Your instructions ->
In the data that follows, how many lines contain the word "agent"? Give only that number.

Data records ->
○ ○ ○ ○
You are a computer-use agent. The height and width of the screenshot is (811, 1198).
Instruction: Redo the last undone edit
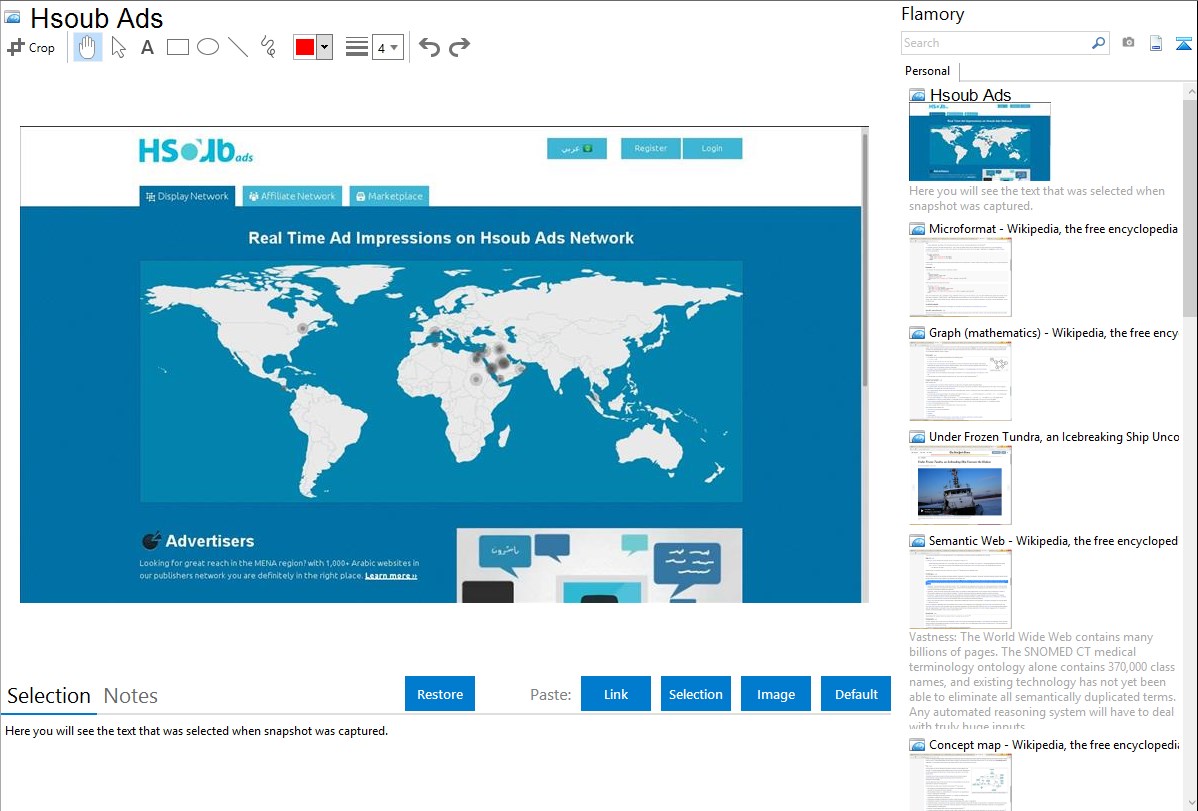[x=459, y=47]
○ ○ ○ ○
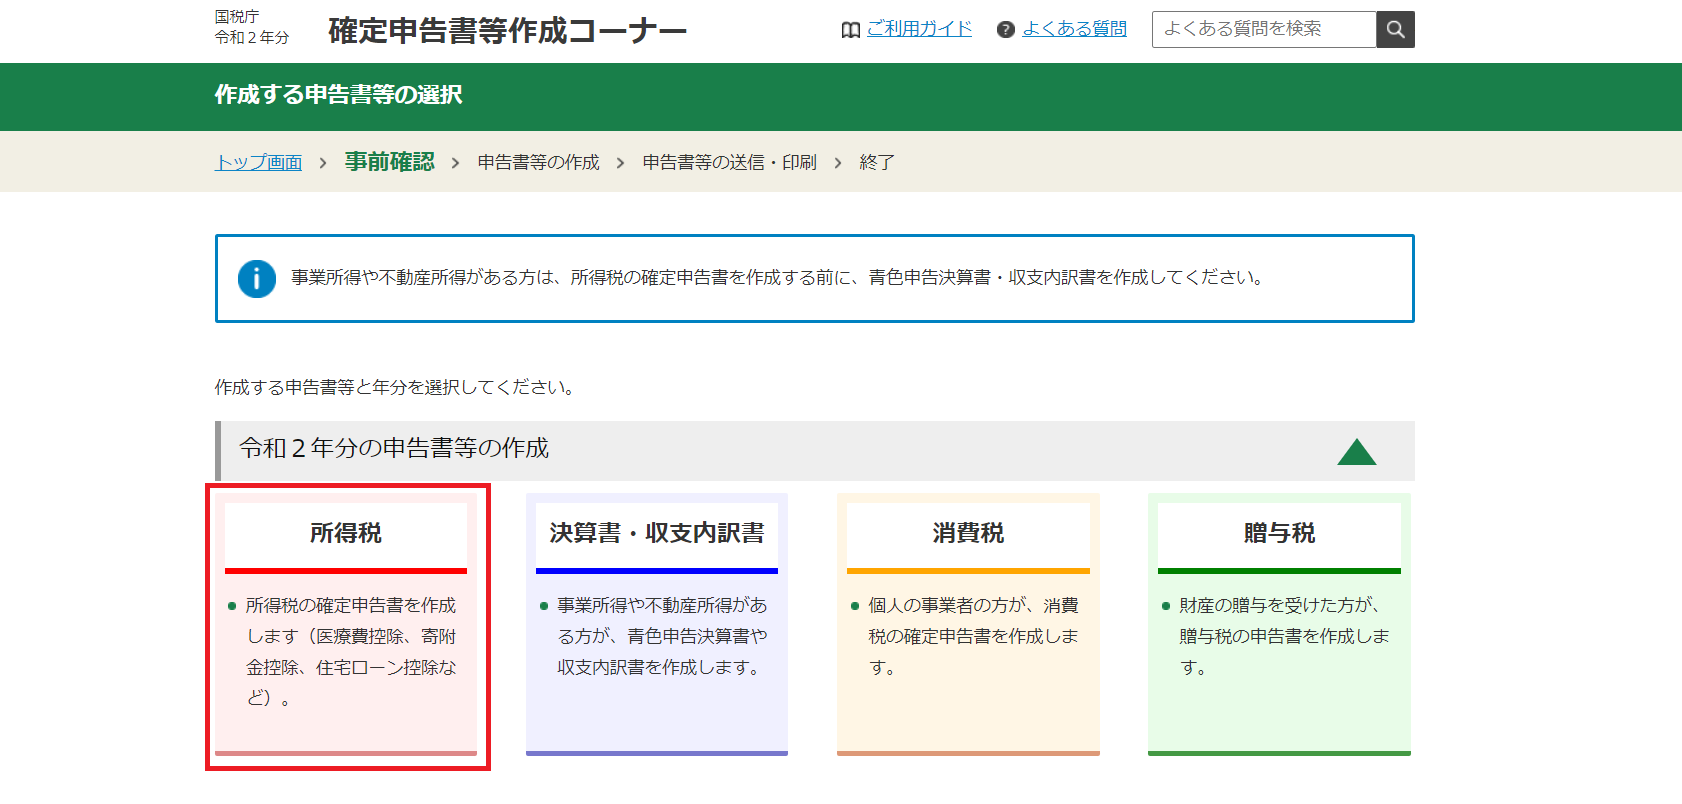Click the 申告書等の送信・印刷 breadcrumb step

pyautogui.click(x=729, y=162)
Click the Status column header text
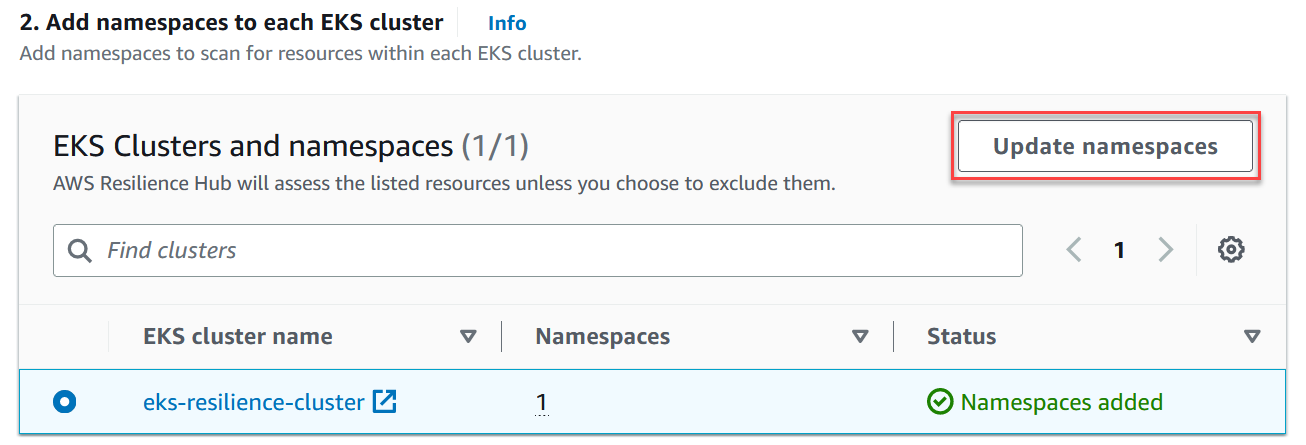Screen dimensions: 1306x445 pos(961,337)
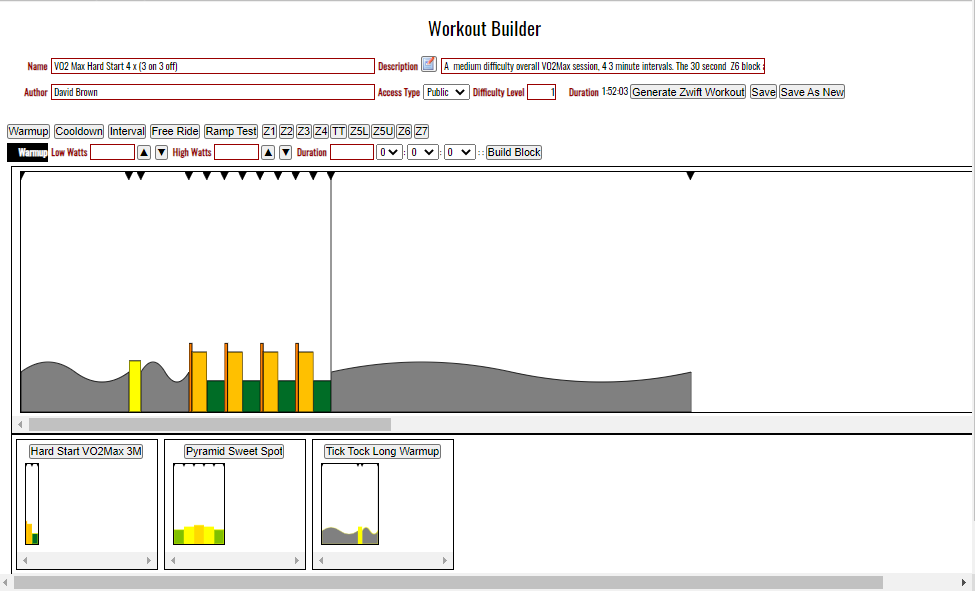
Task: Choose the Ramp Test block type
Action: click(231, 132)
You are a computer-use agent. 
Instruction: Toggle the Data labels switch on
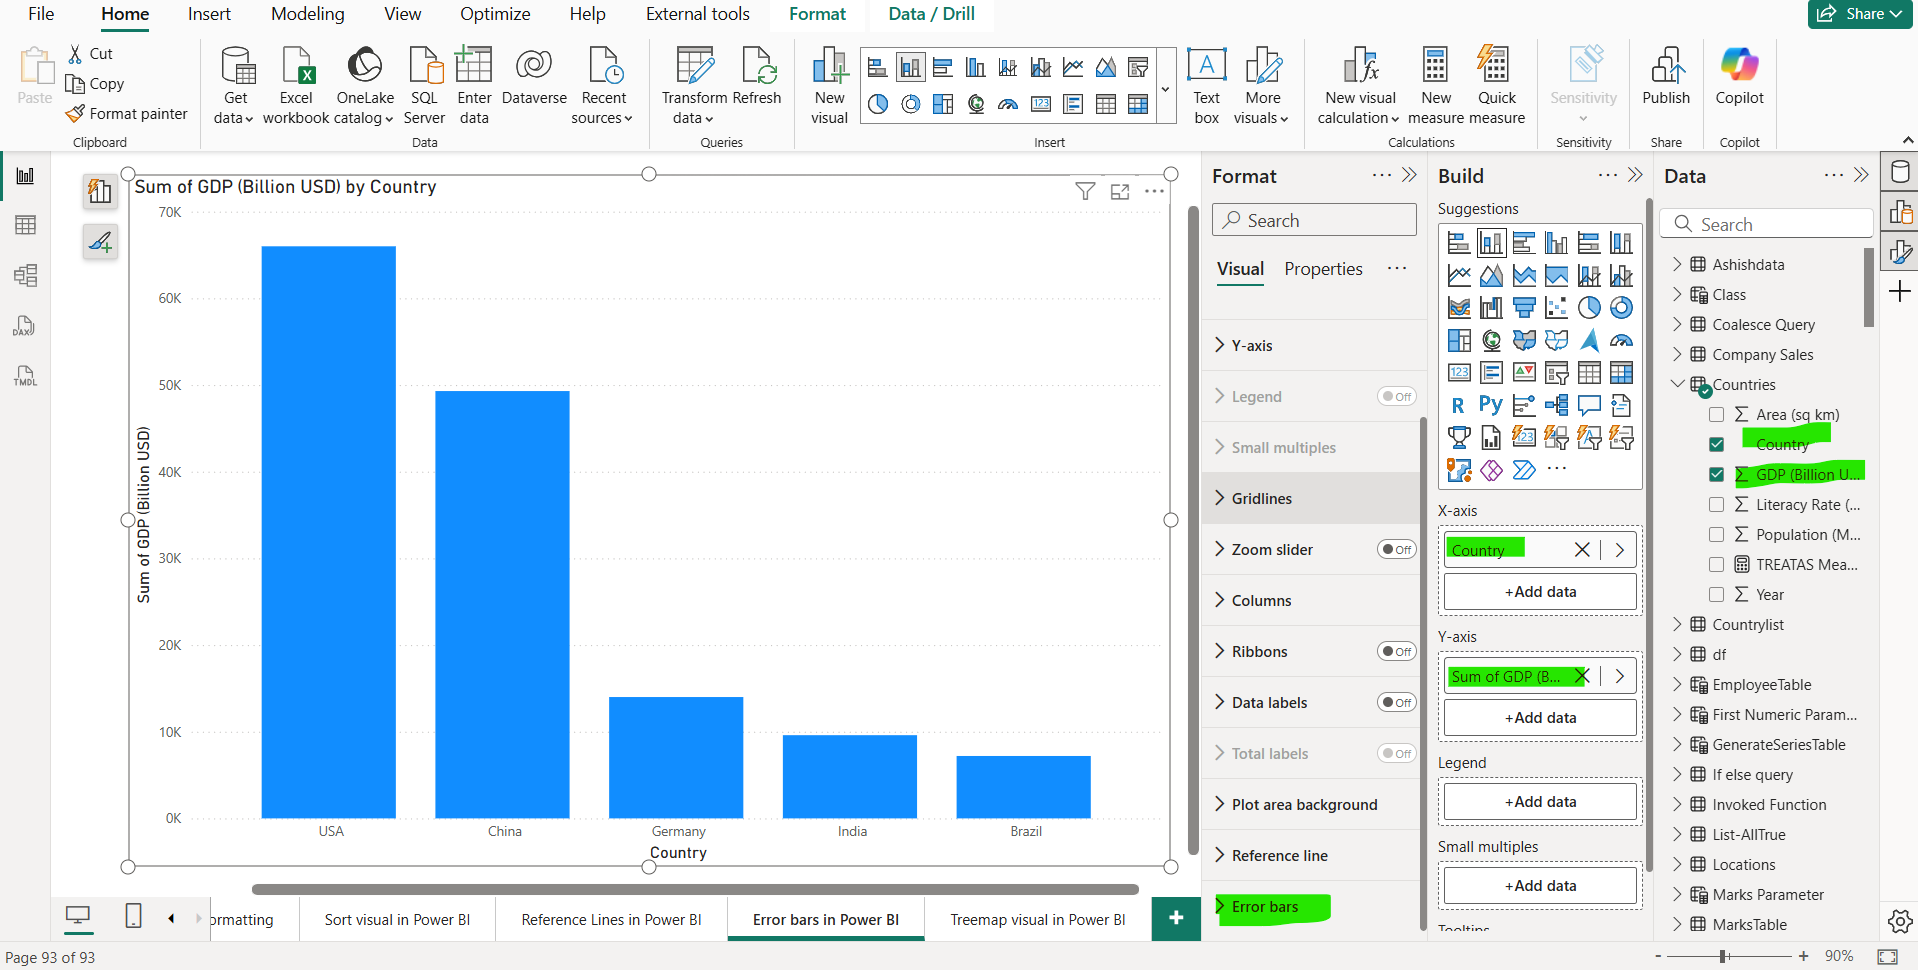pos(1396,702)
○ ○ ○ ○
Exercise response ->
2